> _TASK DESCRIPTION_: Copy all the lines of the data that include the word "Expand".
LISTED RECORDS Start Marker
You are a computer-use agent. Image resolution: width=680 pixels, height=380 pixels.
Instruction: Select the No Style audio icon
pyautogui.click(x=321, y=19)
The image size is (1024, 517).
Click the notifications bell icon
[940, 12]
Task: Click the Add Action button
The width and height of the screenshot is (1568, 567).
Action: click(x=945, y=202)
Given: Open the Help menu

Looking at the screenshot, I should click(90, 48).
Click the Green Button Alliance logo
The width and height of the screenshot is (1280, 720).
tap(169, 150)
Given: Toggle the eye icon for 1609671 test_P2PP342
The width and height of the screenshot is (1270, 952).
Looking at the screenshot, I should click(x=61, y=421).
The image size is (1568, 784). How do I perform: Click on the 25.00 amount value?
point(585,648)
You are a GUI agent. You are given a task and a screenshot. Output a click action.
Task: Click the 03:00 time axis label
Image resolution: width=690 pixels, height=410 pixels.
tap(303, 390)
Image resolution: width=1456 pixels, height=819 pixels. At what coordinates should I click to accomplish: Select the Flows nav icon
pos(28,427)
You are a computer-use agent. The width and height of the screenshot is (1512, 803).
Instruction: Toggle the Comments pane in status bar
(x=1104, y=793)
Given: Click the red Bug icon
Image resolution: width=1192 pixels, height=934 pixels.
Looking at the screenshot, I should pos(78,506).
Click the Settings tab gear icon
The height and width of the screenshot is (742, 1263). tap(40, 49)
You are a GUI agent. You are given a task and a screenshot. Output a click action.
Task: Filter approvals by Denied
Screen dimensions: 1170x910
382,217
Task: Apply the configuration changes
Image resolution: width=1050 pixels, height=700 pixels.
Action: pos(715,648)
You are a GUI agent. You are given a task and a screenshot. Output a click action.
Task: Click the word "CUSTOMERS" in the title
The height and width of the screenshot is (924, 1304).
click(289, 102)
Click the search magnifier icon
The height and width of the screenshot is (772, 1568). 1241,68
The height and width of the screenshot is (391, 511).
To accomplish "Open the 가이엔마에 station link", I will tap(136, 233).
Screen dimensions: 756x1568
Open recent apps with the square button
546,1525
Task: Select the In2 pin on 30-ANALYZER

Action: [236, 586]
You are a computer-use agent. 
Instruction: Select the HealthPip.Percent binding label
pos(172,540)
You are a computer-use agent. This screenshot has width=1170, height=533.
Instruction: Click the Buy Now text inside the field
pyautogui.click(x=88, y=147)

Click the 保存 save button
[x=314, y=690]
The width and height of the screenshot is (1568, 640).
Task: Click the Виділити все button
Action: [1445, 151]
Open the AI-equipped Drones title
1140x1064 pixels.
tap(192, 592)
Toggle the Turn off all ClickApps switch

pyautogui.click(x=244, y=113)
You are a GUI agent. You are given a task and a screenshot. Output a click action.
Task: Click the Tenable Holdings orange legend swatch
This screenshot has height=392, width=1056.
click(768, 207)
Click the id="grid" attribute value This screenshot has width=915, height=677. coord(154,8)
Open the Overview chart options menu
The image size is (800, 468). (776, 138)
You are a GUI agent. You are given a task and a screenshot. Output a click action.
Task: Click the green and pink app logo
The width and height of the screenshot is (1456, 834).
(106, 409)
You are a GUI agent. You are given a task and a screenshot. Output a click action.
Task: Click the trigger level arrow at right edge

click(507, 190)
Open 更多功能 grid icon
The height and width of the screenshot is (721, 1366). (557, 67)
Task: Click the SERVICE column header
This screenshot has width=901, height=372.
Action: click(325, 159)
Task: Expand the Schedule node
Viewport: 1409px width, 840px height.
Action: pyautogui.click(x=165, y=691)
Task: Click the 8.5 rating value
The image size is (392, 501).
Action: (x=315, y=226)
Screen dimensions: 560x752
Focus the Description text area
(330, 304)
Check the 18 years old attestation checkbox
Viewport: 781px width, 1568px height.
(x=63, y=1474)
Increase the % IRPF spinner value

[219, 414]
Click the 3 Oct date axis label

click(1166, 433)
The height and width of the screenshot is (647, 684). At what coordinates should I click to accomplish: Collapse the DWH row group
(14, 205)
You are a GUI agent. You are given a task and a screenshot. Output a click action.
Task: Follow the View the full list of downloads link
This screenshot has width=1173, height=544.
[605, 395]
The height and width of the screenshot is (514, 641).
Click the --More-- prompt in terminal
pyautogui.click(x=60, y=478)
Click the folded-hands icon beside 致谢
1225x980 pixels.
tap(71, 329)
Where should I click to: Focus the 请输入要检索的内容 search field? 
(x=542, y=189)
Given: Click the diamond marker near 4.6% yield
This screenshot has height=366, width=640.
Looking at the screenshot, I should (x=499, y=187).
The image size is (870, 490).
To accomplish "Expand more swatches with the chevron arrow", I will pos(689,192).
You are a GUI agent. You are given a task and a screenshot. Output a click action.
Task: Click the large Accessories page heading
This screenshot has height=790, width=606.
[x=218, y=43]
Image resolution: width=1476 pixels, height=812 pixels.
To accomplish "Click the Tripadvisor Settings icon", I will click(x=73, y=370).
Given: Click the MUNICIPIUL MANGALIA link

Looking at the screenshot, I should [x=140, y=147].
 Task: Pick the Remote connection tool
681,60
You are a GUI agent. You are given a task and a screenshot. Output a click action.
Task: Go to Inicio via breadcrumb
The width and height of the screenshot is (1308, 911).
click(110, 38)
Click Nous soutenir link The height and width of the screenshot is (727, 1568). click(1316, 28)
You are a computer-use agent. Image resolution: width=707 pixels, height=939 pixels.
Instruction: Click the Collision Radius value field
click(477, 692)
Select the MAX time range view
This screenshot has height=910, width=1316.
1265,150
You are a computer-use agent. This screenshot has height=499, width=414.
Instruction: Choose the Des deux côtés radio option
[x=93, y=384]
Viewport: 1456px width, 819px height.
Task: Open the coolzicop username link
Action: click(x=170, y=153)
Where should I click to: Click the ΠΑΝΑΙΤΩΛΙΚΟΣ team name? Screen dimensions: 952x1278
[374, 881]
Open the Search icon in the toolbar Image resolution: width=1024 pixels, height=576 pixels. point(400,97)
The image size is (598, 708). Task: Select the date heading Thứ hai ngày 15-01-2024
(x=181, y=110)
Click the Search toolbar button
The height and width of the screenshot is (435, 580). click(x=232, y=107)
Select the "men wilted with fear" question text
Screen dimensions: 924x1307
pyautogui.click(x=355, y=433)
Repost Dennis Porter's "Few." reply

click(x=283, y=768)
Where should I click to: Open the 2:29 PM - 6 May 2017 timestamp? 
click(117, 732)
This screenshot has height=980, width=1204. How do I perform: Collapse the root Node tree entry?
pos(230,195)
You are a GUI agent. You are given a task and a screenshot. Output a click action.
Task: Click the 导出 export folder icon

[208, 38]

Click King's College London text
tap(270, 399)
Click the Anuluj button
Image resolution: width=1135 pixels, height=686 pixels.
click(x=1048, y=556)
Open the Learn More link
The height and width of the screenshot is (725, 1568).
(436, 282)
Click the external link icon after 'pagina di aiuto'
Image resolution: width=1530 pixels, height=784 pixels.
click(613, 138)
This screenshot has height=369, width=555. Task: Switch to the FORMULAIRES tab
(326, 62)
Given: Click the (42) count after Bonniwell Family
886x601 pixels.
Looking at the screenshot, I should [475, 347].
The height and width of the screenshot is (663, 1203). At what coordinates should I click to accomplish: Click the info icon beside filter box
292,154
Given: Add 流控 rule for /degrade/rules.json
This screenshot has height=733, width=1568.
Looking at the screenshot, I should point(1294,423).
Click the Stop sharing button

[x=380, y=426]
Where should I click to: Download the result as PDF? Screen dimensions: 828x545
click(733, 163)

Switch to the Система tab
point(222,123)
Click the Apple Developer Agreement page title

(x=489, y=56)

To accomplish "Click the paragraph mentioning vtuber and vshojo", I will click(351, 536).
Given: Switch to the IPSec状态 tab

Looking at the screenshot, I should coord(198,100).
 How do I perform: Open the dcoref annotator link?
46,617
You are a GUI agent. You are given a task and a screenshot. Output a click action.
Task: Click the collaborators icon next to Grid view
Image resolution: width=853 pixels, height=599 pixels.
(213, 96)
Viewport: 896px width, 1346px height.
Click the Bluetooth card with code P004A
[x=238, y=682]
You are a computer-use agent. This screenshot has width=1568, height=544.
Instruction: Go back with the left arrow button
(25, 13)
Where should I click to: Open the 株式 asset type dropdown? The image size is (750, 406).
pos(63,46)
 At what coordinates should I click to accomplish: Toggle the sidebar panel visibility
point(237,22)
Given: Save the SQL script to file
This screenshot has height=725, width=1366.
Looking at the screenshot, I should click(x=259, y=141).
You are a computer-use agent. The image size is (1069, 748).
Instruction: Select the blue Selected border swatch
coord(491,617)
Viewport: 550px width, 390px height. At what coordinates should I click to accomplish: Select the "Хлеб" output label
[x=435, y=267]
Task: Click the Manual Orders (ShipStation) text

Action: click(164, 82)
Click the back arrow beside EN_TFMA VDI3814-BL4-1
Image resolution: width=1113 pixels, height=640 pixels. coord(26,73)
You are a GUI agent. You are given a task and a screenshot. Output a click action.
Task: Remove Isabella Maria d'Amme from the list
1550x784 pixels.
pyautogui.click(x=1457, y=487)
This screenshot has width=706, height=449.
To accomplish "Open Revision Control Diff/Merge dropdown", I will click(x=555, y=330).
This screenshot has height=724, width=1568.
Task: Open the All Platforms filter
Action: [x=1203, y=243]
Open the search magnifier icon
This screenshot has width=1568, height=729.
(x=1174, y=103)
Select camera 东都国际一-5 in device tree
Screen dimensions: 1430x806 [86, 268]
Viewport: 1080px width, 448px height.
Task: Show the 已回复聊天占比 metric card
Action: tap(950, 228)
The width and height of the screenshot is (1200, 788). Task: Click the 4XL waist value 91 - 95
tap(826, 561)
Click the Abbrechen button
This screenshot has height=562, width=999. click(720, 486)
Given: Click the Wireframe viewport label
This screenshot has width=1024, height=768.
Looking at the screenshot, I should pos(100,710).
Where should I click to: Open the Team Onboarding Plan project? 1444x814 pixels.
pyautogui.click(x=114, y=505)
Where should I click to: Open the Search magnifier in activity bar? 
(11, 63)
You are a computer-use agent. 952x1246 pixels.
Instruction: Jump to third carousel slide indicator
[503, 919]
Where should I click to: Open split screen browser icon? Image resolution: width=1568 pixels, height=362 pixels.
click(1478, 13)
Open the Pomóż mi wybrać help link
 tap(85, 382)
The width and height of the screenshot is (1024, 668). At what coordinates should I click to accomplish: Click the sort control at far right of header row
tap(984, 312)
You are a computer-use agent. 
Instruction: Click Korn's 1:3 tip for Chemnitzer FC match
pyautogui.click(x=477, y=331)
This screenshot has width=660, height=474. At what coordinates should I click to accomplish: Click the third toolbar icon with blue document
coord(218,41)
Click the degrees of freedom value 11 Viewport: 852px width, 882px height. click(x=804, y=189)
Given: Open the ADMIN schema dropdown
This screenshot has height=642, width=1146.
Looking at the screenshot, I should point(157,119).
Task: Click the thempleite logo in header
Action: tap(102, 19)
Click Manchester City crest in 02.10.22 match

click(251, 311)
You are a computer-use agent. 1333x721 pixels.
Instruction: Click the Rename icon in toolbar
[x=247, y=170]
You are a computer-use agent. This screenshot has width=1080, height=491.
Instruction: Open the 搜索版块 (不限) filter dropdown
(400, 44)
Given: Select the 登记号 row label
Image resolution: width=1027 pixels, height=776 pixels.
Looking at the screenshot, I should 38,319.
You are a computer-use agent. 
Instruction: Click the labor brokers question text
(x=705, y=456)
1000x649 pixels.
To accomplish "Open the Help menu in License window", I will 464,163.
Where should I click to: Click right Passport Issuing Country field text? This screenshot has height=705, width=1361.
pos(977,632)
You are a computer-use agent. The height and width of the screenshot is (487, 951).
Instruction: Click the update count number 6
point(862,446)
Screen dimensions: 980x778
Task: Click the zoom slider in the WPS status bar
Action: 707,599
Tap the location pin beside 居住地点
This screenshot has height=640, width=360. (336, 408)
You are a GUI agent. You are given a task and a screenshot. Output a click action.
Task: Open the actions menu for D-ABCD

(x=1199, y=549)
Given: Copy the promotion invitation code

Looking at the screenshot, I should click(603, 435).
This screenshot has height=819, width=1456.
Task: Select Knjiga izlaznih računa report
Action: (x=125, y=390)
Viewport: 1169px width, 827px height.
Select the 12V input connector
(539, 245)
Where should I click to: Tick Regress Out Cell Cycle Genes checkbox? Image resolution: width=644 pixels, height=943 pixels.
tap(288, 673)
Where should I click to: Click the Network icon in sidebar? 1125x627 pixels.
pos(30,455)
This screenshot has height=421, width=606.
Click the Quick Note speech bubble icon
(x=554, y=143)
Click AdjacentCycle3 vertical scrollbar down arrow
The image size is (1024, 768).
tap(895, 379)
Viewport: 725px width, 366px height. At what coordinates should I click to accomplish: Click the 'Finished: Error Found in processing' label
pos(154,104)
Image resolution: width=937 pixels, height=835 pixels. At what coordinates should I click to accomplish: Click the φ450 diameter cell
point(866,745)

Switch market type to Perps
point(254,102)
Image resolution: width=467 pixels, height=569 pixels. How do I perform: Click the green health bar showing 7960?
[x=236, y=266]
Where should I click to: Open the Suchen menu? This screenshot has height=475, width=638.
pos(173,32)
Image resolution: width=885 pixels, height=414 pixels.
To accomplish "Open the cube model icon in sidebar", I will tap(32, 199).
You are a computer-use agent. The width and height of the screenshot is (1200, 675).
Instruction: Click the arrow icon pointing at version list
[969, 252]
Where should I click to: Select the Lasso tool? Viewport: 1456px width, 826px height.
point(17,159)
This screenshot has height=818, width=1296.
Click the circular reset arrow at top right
LISTED RECORDS End Marker
> _YOUR SOLUTION_:
Task: Expand the Schedule node
To accomplish "Expand more swatches with the chevron arrow", I will pos(689,192).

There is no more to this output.